What happens during such a carnivalesque atmosphere is that you loosen up, your inhibitions are gone, your filters are down. You become receptive and absorb a lot of diverse influences. Durga Puja gifts a wide range of vignettes — colours, images, sounds, emotions, expressions. More than devotion, it’s these myriad associations around the Puja that left a strong impression during my formative years and shaped my artistic sensibilities.

Three for joy...

Growing up, the main draw of Durga Puja for me was the trio of music, movies and magazines — pujor gaan, pujoy cinema, pujabarshiki. And we had a vast stretch of time, thanks to the Puja holidays, to savour them. These three had a symbiotic relationship and had a softening effect on the mind.
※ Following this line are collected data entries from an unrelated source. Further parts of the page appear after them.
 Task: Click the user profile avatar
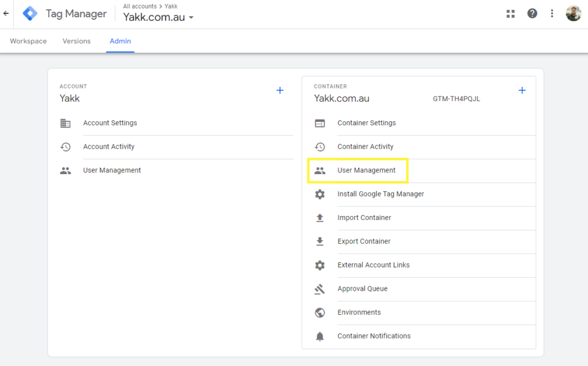573,14
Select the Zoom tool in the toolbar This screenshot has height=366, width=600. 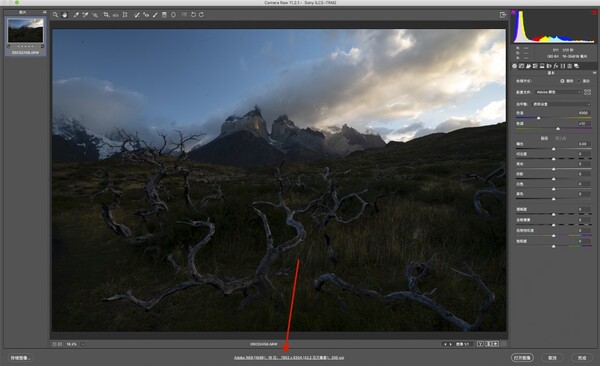click(x=55, y=15)
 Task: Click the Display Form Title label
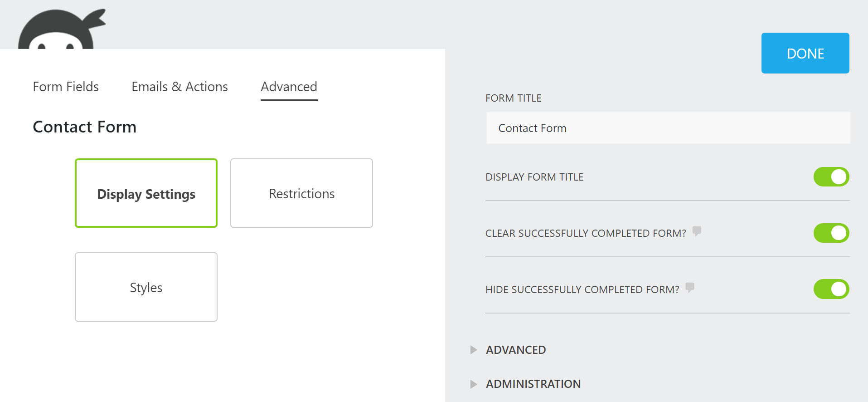tap(534, 177)
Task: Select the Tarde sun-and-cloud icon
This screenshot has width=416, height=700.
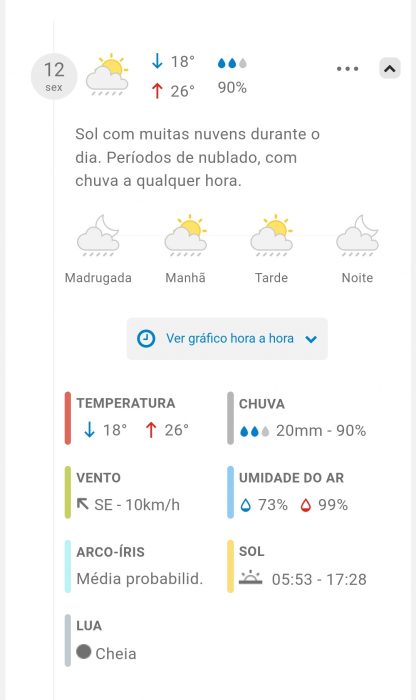Action: click(x=271, y=236)
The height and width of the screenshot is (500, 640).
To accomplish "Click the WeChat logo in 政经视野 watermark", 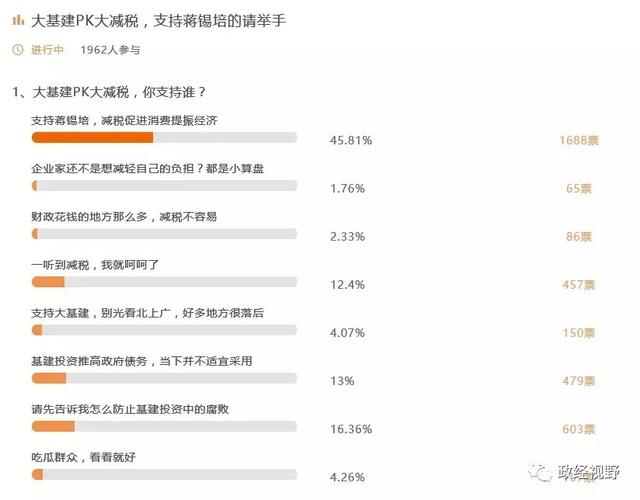I will [541, 473].
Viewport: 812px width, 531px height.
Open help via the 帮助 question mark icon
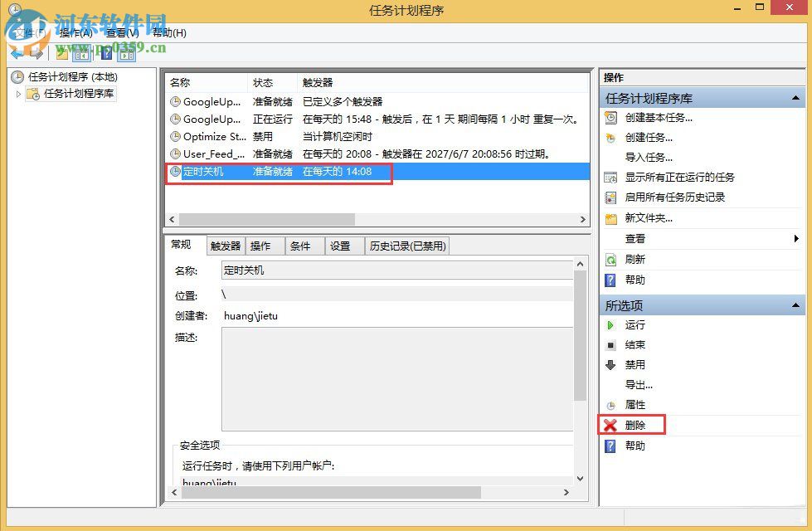pyautogui.click(x=611, y=280)
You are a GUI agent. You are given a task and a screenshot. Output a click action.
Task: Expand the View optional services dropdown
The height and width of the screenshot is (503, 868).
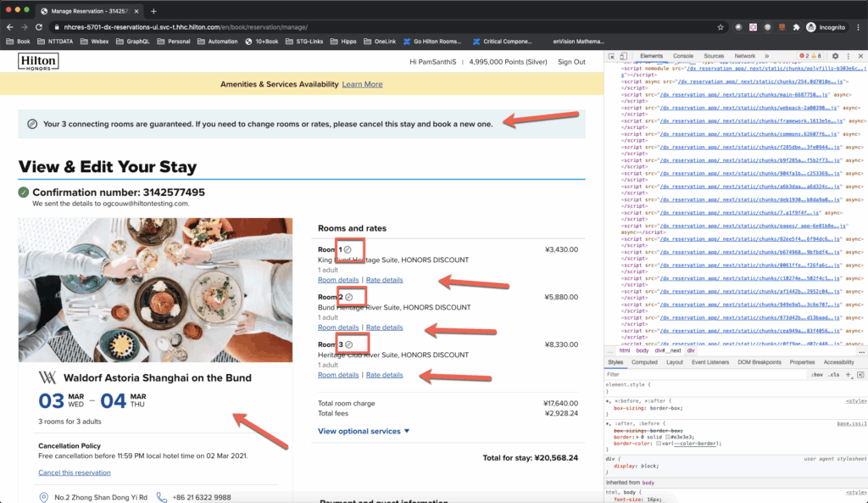click(364, 431)
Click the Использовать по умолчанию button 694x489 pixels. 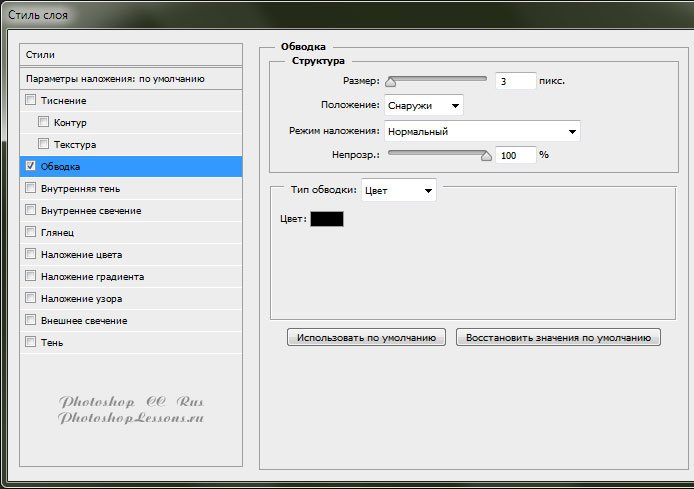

There was only the radio and the gramophone when I was a child; no television. Pujor gaan heralded the arrival of Durga Puja and all the singers would release new albums. I used to wait for Vividh Bharati and Akashvani to play Kishore Kumar, R.D. Burman, Lata Mangeshkar, Manna Dey, Sabita Chowdhury, Arati Mukhopadhyay. O mor moyna go... I still remember Lata’s voice floating in from the faraway.

Puja was also the time that marked the beginning of my association with Bengali literature. We would be exposed to different writers, novels, poetry and comics. I remember the doorbell ringing and a fat, rolled-up Shuktara or Anandamela flying in and landing on the verandah. There was a cinematic element to it. Experiencing this moment was a thrill that is unmatched today.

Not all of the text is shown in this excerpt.